▶ **Task set**:
1) According to the OpenAI funding article, in what year did OpenAI set up its commercial division?
2) Extend the OpenAI funding article past its final paragraph.

▶ **Document passage**:
“The new funding will allow us to double down on our leadership in frontier AI research, increase compute capacity and continue building tools that help people solve hard problems,” OpenAI wrote in a blog post.
In a statement, OpenAI’s chief financial officer, Sarah Friar, said: “Every week, over 250 million people turn to ChatGPT regardless of the scale of the challenge – whether it’s communicating with someone who speaks another language or solving the toughest research problems. AI is already personalising learning, accelerating healthcare breakthroughs and driving productivity. And this is just the start.”
OpenAI’s new investors include chipmaker Nvidia; MGX, a new technology investment company from the United Arab Emirates; and SoftBank, the Japanese firm known for funneling exorbitant sums into WeWork and Uber as their valuations ballooned before later contracting. Existing investors also participated, including Microsoft, Khosla Ventures and New York investment firms Tiger Global Management and Thrive Capital, which led the round.
OpenAI was founded in 2015 as a nonprofit dedicated to inventing super-intelligent AI that would benefit all humanity. But it set up a commercial division in 2019 and took investment from Microsoft and others, describing it as the only way to secure the resources needed to fuel AI’s insatiable need for semiconductor chips and the energy to power data centres.
The company has raised multiple rounds of funding since it launched ChatGPT in late 2022 – including upward of US$10b from its key partner, Microsoft. Some employees and early investors have been given the opportunity to cash out by selling their shares.

[Collection entries]

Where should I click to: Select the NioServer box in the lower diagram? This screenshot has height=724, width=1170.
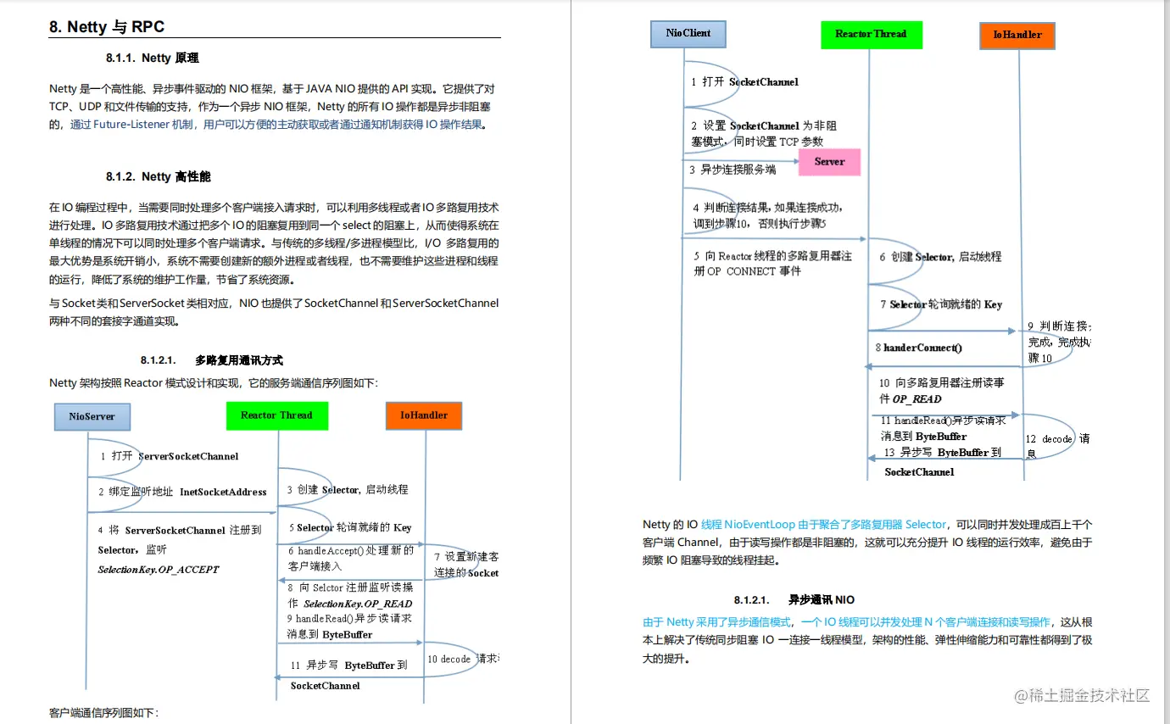(92, 416)
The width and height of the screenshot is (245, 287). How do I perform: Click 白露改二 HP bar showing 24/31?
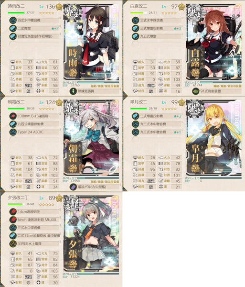pyautogui.click(x=138, y=13)
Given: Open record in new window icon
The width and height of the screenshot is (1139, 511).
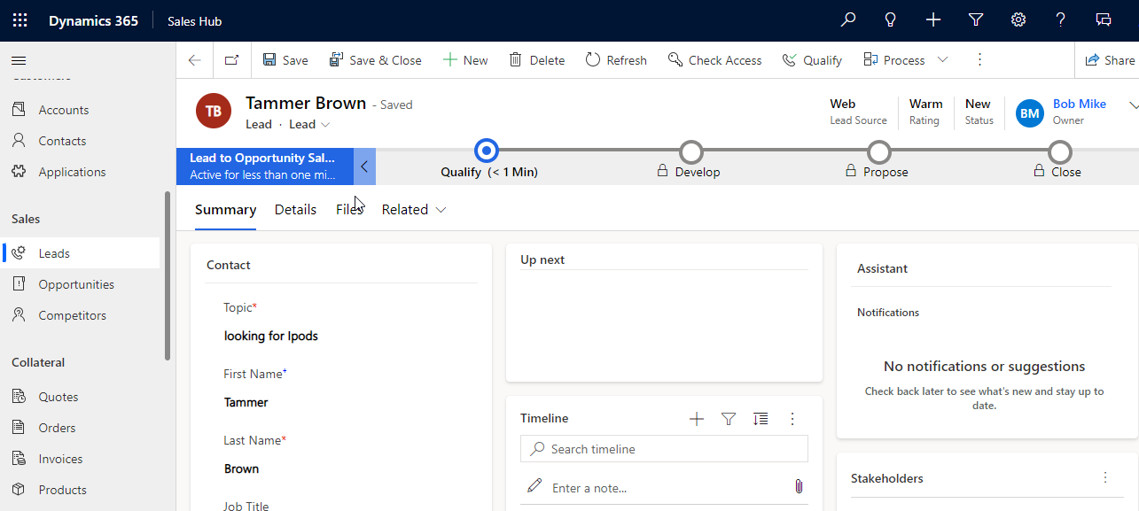Looking at the screenshot, I should pos(231,60).
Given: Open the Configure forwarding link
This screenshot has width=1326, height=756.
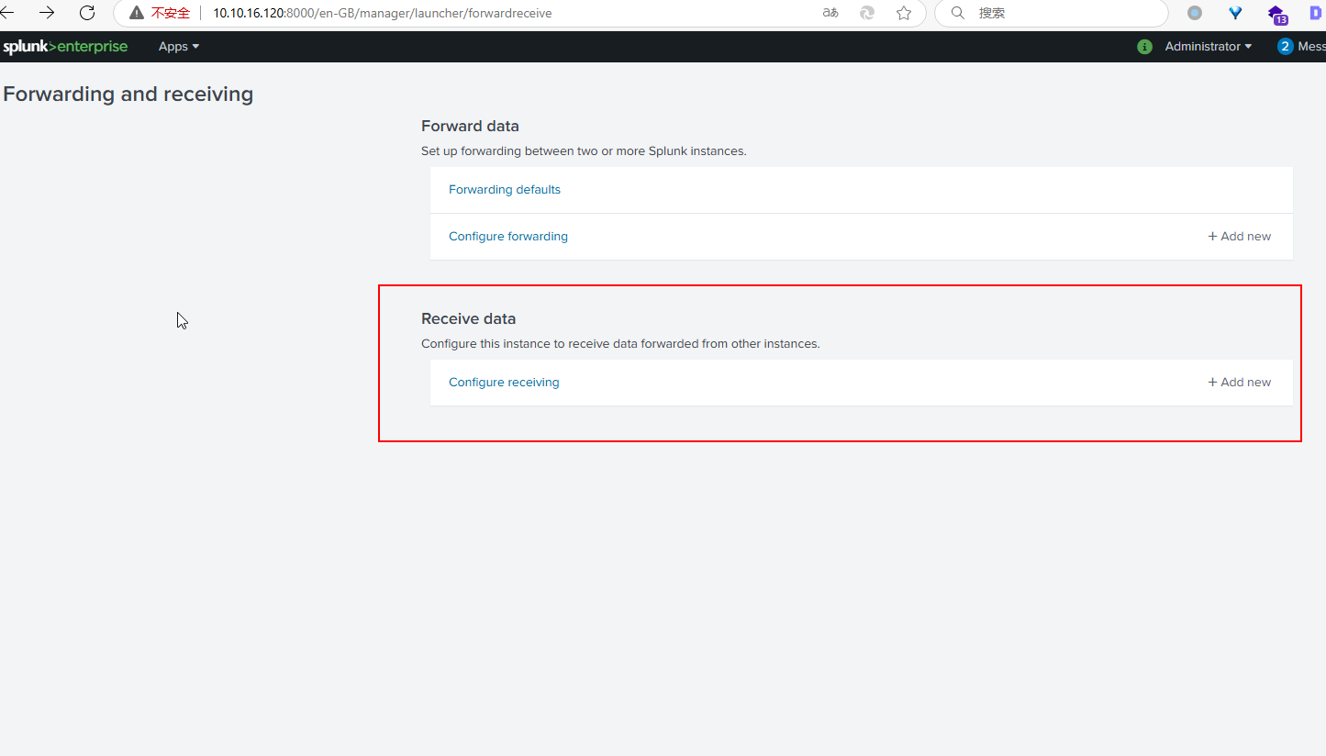Looking at the screenshot, I should [508, 237].
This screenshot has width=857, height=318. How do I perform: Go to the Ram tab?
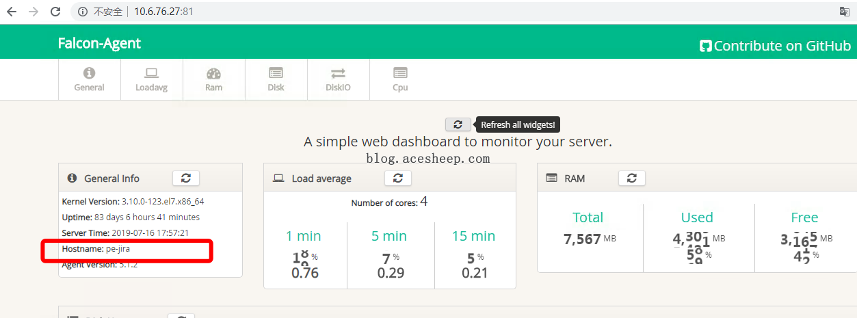point(213,79)
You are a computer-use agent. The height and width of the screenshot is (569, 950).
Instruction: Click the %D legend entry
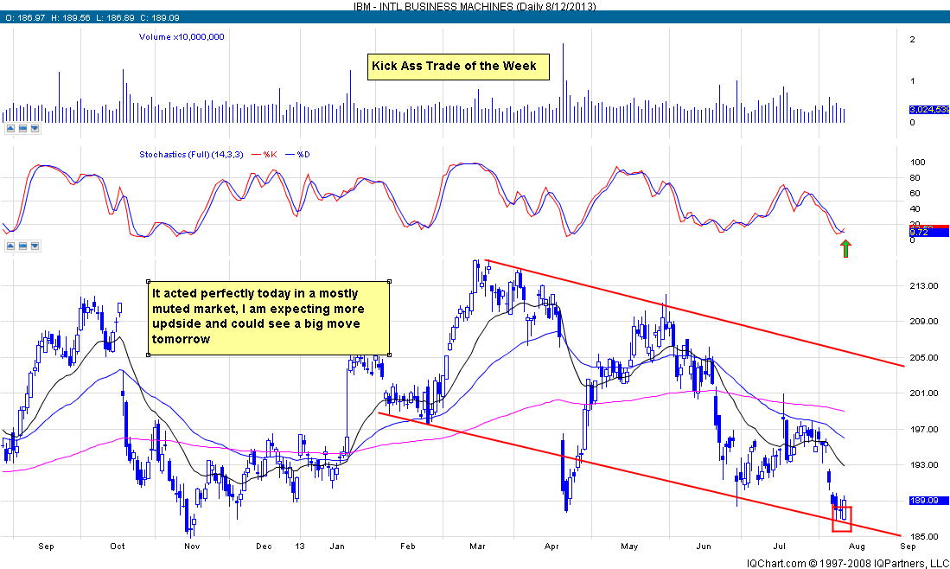click(x=304, y=155)
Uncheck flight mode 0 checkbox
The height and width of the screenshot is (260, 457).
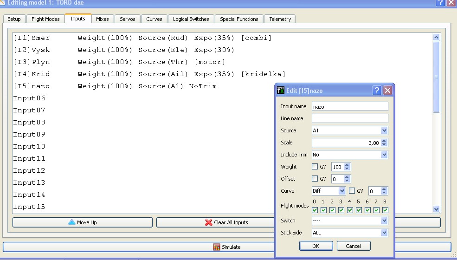click(315, 210)
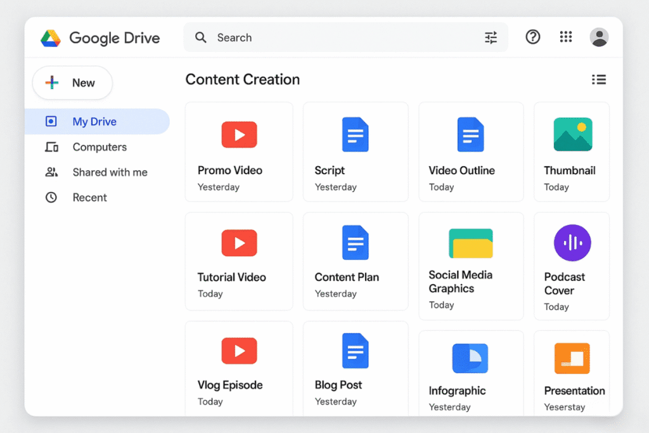
Task: Open the search filter options
Action: (491, 37)
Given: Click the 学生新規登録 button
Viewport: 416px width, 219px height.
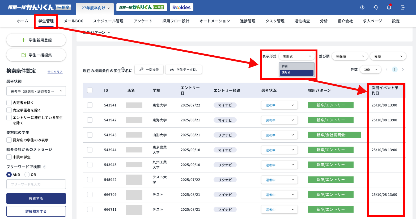Looking at the screenshot, I should point(36,40).
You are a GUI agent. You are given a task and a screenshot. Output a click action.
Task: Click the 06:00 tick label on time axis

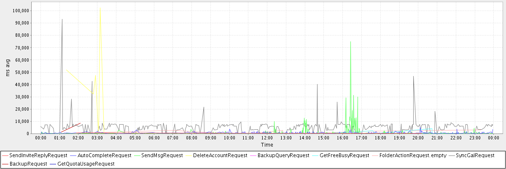154,138
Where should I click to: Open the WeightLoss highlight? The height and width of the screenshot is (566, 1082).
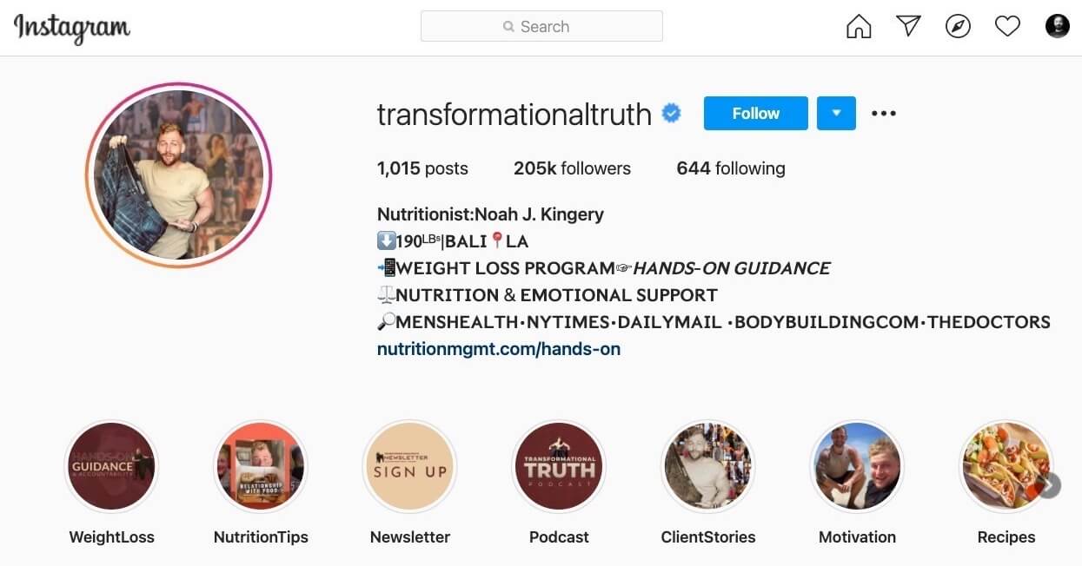(x=111, y=467)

▶ **Results by task**:
1) 2019

2)
OpenAI’s massive new funding round marks a new phase for the San Francisco-based artificial intelligence company, which initially positioned itself as a counterweight against the dangers of leaving superintelligent AI in the hands of a single company or oppressive foreign government.
The commercial race to dominate generative AI, set in motion by OpenAI’s decision to release ChatGPT, has in the view of critics and some early employees increasingly crowded out debate around how to develop AI safely, corporate concentration of power over the technology, or investment from authoritarian regimes.
The company has several significant challenges ahead despite the freedom provided by billions of dollars of new investment.
OpenAI is considering restructuring into a for-profit benefit corporation free from the control of the current nonprofit board, according to people familiar with the discussions who spoke on the condition of anonymity to share confidential information. Although the company’s announcement on the new funding did not address any structural changes, Altman has talked with the board about receiving an equity stake in a restructured company.